==== Data to examine

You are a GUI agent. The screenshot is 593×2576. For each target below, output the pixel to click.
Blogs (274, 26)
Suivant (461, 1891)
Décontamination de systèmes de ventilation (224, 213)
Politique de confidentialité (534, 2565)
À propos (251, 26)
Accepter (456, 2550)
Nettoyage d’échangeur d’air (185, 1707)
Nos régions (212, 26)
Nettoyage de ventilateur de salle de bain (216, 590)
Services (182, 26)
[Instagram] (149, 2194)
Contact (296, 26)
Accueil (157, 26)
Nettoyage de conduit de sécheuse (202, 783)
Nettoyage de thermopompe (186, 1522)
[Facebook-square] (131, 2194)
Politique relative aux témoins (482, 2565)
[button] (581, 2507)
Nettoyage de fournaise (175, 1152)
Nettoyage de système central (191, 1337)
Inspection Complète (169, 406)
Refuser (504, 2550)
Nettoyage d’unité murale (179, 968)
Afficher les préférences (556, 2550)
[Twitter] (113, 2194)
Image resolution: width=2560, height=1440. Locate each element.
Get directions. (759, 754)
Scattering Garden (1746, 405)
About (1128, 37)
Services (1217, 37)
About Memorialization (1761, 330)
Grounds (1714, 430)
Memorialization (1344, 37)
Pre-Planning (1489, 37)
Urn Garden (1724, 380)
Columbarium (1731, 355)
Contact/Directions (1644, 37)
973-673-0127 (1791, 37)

========

Set down each line of the material verbatim, from the first line through the line that contains "Nettoyage d’unité murale (179, 968)".

You are a GUI agent. The screenshot is 593×2576. For each target below, output the pixel to click.
Blogs (274, 26)
Suivant (461, 1891)
Décontamination de systèmes de ventilation (224, 213)
Politique de confidentialité (534, 2565)
À propos (251, 26)
Accepter (456, 2550)
Nettoyage d’échangeur d’air (185, 1707)
Nos régions (212, 26)
Nettoyage de ventilateur de salle de bain (216, 590)
Services (182, 26)
[Instagram] (149, 2194)
Contact (296, 26)
Accueil (157, 26)
Nettoyage de conduit de sécheuse (202, 783)
Nettoyage de thermopompe (186, 1522)
[Facebook-square] (131, 2194)
Politique relative aux témoins (482, 2565)
[button] (581, 2507)
Nettoyage de fournaise (175, 1152)
Nettoyage de système central (191, 1337)
Inspection Complète (169, 406)
Refuser (504, 2550)
Nettoyage d’unité murale (179, 968)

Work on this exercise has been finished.